There are various good reasons you might have to have to search out every one of the URLs on a website, but your correct aim will determine Whatever you’re searching for. For instance, you may want to:
Detect every single indexed URL to investigate problems like cannibalization or index bloat
Acquire latest and historic URLs Google has seen, especially for website migrations
Find all 404 URLs to recover from publish-migration mistakes
In Each and every situation, a single Software received’t Supply you with anything you will need. Unfortunately, Google Lookup Console isn’t exhaustive, as well as a “web page:example.com” search is proscribed and hard to extract info from.
In this particular article, I’ll stroll you through some applications to make your URL listing and just before deduplicating the data employing a spreadsheet or Jupyter Notebook, determined by your site’s sizing.
Previous sitemaps and crawl exports
If you’re searching for URLs that disappeared through the Reside site not long ago, there’s an opportunity someone with your group may have saved a sitemap file or simply a crawl export before the alterations ended up built. In the event you haven’t previously, look for these data files; they can frequently supply what you may need. But, when you’re examining this, you probably didn't get so Blessed.
Archive.org
Archive.org
Archive.org is a useful Device for Website positioning jobs, funded by donations. In case you hunt for a domain and select the “URLs” option, you could accessibility nearly 10,000 mentioned URLs.
Even so, There are some limitations:
URL limit: You could only retrieve around web designer kuala lumpur ten,000 URLs, which happens to be insufficient for greater web-sites.
High quality: A lot of URLs could possibly be malformed or reference resource files (e.g., pictures or scripts).
No export alternative: There isn’t a developed-in strategy to export the list.
To bypass the lack of the export button, make use of a browser scraping plugin like Dataminer.io. Nonetheless, these limitations necessarily mean Archive.org might not offer an entire Resolution for more substantial internet sites. Also, Archive.org doesn’t reveal whether Google indexed a URL—however, if Archive.org observed it, there’s a fantastic possibility Google did, too.
Moz Professional
Although you may commonly utilize a connection index to locate exterior websites linking to you, these equipment also find out URLs on your internet site in the method.
The best way to utilize it:
Export your inbound one-way links in Moz Professional to acquire a swift and straightforward list of concentrate on URLs out of your web page. In case you’re addressing a large website, consider using the Moz API to export info past what’s manageable in Excel or Google Sheets.
It’s vital that you Be aware that Moz Professional doesn’t verify if URLs are indexed or found by Google. Nonetheless, due to the fact most web sites utilize the exact same robots.txt guidelines to Moz’s bots as they do to Google’s, this process commonly functions effectively for a proxy for Googlebot’s discoverability.
Google Search Console
Google Search Console delivers quite a few valuable sources for creating your listing of URLs.
Links experiences:
Much like Moz Pro, the One-way links area offers exportable lists of focus on URLs. Regrettably, these exports are capped at one,000 URLs Each and every. You can use filters for precise internet pages, but considering that filters don’t utilize towards the export, you could possibly need to depend on browser scraping resources—limited to five hundred filtered URLs at any given time. Not perfect.
Functionality → Search Results:
This export offers you an index of webpages receiving research impressions. While the export is restricted, You need to use Google Look for Console API for greater datasets. There's also totally free Google Sheets plugins that simplify pulling far more extensive facts.
Indexing → Pages report:
This area provides exports filtered by challenge form, even though they're also minimal in scope.
Google Analytics
Google Analytics
The Engagement → Web pages and Screens default report in GA4 is a superb source for collecting URLs, having a generous Restrict of one hundred,000 URLs.

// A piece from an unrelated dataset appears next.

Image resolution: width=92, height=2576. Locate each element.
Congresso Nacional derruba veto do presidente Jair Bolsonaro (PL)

Even better, you can use filters to create different URL lists, correctly surpassing the 100k limit. Such as, if you'd like to export only weblog URLs, abide by these actions:
Phase 1: Include a segment on the report
Phase 2: Click “Create a new phase.”
Action 3: Determine the section using a narrower URL sample, which include URLs that contains /weblog/
Note: URLs present in Google Analytics may not be discoverable by Googlebot or indexed by Google, but they offer precious insights.
Server log files
Server or CDN log information are perhaps the ultimate Device at your disposal. These logs capture an exhaustive checklist of every URL route queried by buyers, Googlebot, or other bots through the recorded time period.
Things to consider:
Details sizing: Log documents could be huge, so many web pages only retain the last two weeks of knowledge.

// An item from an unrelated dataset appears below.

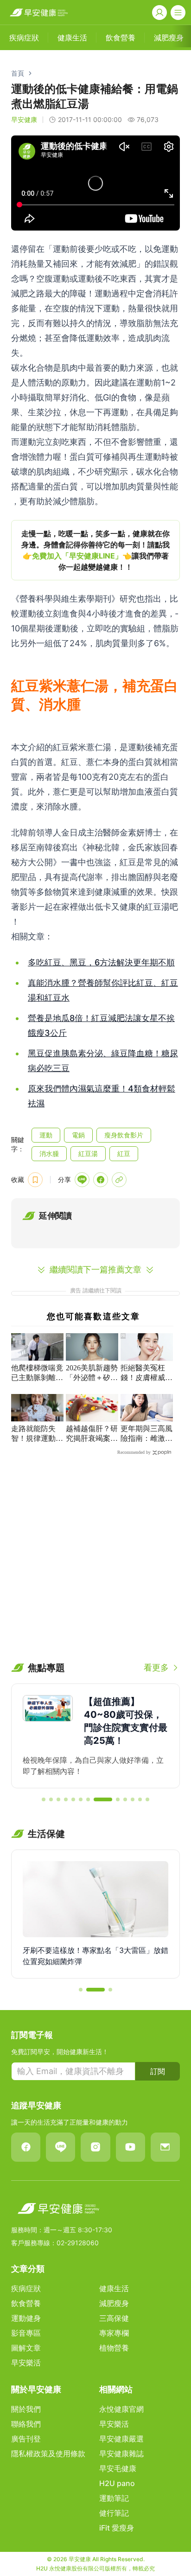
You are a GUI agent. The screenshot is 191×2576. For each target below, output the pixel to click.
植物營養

Complexity: Examining log files might be challenging, but different instruments can be obtained to simplify the method.
Blend, and superior luck
Once you’ve collected URLs from all of these sources, it’s time to mix them. If your internet site is small enough, use Excel or, for greater datasets, resources like Google Sheets or Jupyter Notebook. Be certain all URLs are constantly formatted, then deduplicate the listing.
And voilà—you now have an extensive listing of current, previous, and archived URLs. Fantastic luck!